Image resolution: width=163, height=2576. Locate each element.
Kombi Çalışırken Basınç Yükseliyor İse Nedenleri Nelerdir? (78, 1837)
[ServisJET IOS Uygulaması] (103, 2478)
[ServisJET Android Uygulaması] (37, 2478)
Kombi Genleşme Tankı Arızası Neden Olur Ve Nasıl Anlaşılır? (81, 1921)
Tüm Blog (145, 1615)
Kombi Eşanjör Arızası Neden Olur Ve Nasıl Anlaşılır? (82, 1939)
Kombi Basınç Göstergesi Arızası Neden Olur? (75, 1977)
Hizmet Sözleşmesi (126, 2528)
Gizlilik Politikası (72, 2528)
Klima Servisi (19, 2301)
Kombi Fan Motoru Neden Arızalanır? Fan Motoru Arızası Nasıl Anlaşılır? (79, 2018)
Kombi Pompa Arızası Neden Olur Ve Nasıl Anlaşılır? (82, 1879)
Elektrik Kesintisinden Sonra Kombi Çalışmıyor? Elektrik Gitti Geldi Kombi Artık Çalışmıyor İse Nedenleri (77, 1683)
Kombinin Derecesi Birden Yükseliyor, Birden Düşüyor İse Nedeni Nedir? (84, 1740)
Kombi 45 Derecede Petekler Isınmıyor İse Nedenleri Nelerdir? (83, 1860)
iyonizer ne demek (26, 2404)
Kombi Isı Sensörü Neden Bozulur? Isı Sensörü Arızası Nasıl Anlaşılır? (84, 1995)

_Your assignment_
Could you write out, exactly, each line of the data above from the one containing "[ServisJET IOS Uygulaması] (103, 2478)" through the last, including both?

_Reply_
[ServisJET IOS Uygulaması] (103, 2478)
[ServisJET Android Uygulaması] (37, 2478)
Kombi Genleşme Tankı Arızası Neden Olur Ve Nasıl Anlaşılır? (81, 1921)
Tüm Blog (145, 1615)
Kombi Eşanjör Arızası Neden Olur Ve Nasıl Anlaşılır? (82, 1939)
Kombi Basınç Göstergesi Arızası Neden Olur? (75, 1977)
Hizmet Sözleşmesi (126, 2528)
Gizlilik Politikası (72, 2528)
Klima Servisi (19, 2301)
Kombi Fan Motoru Neden Arızalanır? Fan Motoru Arızası Nasıl Anlaşılır? (79, 2018)
Kombi Pompa Arızası Neden Olur Ve Nasıl Anlaşılır? (82, 1879)
Elektrik Kesintisinden Sonra Kombi Çalışmıyor? Elektrik Gitti Geldi Kombi Artık Çalışmıyor İse Nedenleri (77, 1683)
Kombinin Derecesi Birden Yükseliyor, Birden Düşüyor İse Nedeni Nedir? (84, 1740)
Kombi 45 Derecede Petekler Isınmıyor İse Nedenleri Nelerdir? (83, 1860)
iyonizer ne demek (26, 2404)
Kombi Isı Sensörü Neden Bozulur? Isı Sensörü Arızası Nasıl Anlaşılır? (84, 1995)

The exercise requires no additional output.